I have previously laid out the case that the government has cheated legal immigrants for decades by erroneously counting the spouses and children of immigrants against the quotas for immigration, thereby reducing the total amount of immigration substantially. My argument relied primarily on the text of the law and not the legislative history. But I have recently come across evidence that proves that members of Congress believed that spouses and children wouldn’t count against the cap.


The Immigration Act of 1990 provided the basis for issuing green cards to spouses and children of legal immigrants in section 203 of the Immigration and Nationality Act (INA). Congress divided section 203 into subsections. Subsection (a) provides green cards for certain family‐​members of U.S. citizens and residents, subsection (b) for employment‐​based immigrants, and subsection (c) for diversity lottery winners. Each of these categories have a quota. Subsection (d) separately awards green cards to the spouses and minor children of the primary applicants under subsections (a) through (c).

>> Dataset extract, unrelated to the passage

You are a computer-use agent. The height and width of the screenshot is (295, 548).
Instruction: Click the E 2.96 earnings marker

This means that if an employee, for example, qualifies for a green card through employer sponsorship under subsection (b), their spouses and children qualify for green cards under subsection (d). Subsection (d) has no quota, while subsections (a) through (c) do have quotas, so the question is, do the spouses and children count under subsection (d) without a limit or under the other subsections with limits?


While no member of Congress directly addressed this question in 1990, they made comments that we can only interpret as indicating that they believed spouses and children would not count toward the quotas. In the same bill in 1990, Congress created the EB‑5 Investor Program in subsection (b) of section 203. Under the law, up to 10,000 immigrants can receive green cards if they invest in a new commercial enterprise that creates at least 10 jobs. Thus, a minimum of 100,000 jobs would be created if all the green cards went to investors. However, if their families count against the green card limit, then fewer than 10,000 investors would receive green cards and fewer than 100,000 jobs would be created.

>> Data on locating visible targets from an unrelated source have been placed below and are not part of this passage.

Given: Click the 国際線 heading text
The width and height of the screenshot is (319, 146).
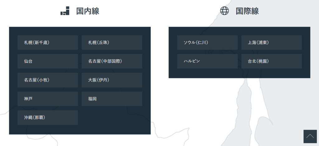Looking at the screenshot, I should (x=247, y=11).
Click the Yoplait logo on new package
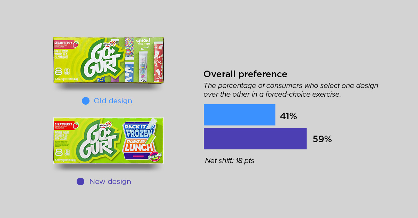Screen dimensions: 418x218 coord(106,125)
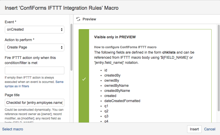Click the condition/filter input field
The image size is (220, 135).
34,70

All members of Congress made the same calculation: that up to 100,000 jobs would be created because the 10,000 green cards would go to investors. On October 26, 1990, Sen. Paul Simon (D‑IL) stated, “This one provision will generate over $8 billion annually in new investment in small and independent U.S. businesses and provide up to 100,000 new jobs for Americans.”


Rep. Lamar Smith (R‑TX) spelled out the calculation explicitly, stating, “if these 10,000 investor visas are taken advantage of, it will create a minimum of 100,000 jobs in the United States” (emphasis added). Another member interrupted him to ask where the figure came from, and Rep. Smith responded that “10,000 investors may come into the country if they are going to start a business that will employ at least a minimum of 10 employees. That is where the figure comes from of 100,000 guaranteed jobs.” Rep. John Bryant (D‑TX) who opposed the provision described the relationship between subsection (b) and subsection (d) in the EB‑5 context this way:

We do not have room for all the family unification that was in the bill when it left the House, but we have room for 10,000 persons who can qualify for the United States by buying citizenship here if they have a million bucks to do it. What the bill says, if they will come into the country and invest enough to create 10 jobs, they can stay. This is all they have to do. After that, they can bring in their wife and kids.

In other words, Rep. Bryant also understood the provision to allow 10,000 investors who, if they created 10 jobs, could then additionally bring their spouses and children. This means that the current EB‑5 backlog for Chinese investors simply should not exist because it is entirely the result of the government’s inaccurate interpretation of the law, namely, that the spouses and children of investors count against the quota. But members of Congress explicitly envisioned 10,000 investors under the quota of 10,000.


The really important fact in this is that the provision that grants green cards to the spouses and children of EB‑5 investors also applies to all other immigrants under section 203: family‐​sponsored immigrants, employer‐​sponsored immigrants, or diversity lottery winners. If Congress believed that provision did not count spouses and children of EB‑5 investors against its quota, then the same would have to be true for the other categories, which also have long backlogs.


This evidence comes in addition to a tremendous amount of textual support for this position. In fact, there is absolutely no indication in the text of the law that spouses and children should count against the cap, and every reason to believe that they should not. It is abundantly clear that the government is cheating legal immigrants, forcing them to wait much longer than they should have to. The government should stop this erroneous practice, or someone should sue to stop it.